> [Records provided]
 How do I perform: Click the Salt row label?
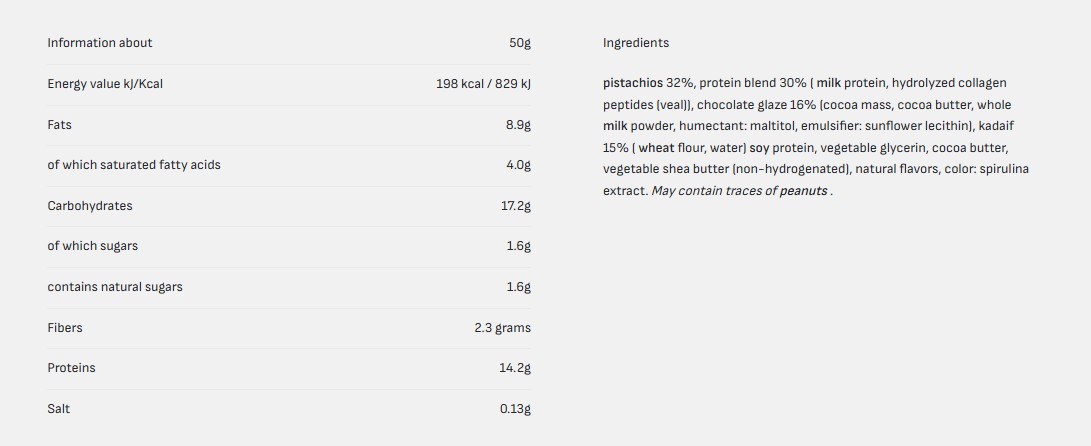[59, 409]
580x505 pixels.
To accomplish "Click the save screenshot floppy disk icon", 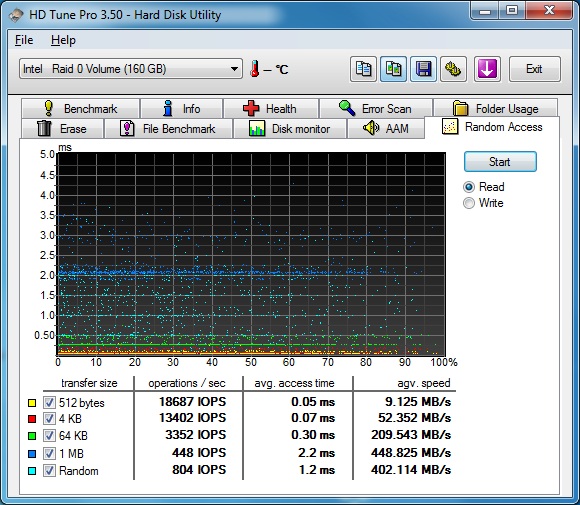I will click(x=423, y=69).
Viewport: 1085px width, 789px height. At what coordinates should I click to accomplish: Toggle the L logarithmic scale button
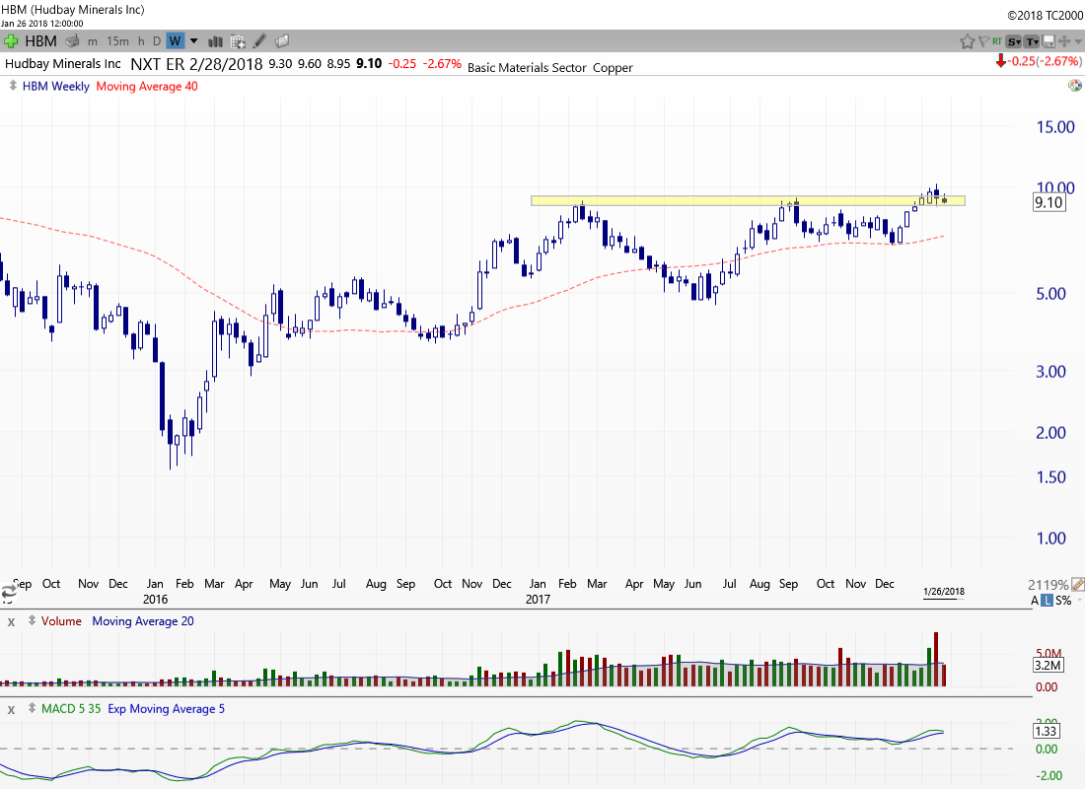tap(1048, 601)
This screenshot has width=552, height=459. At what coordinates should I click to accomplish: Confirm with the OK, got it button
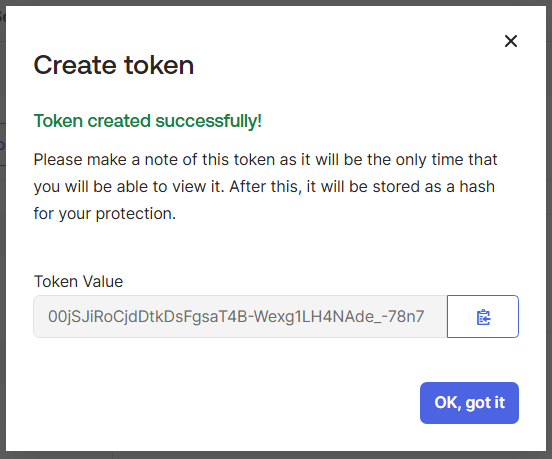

> [To do]
Every line from the one that contains "Viewport: 1085px width, 789px" through the end of the records above is to be reproduced exactly; no picture goes in the copy.

> [Answer to this problem]
Viewport: 1085px width, 789px height. At what coordinates should I click to accomplish: Toggle the L logarithmic scale button
tap(1048, 601)
This screenshot has width=552, height=459. At what coordinates should I click to accomplish: Confirm with the OK, got it button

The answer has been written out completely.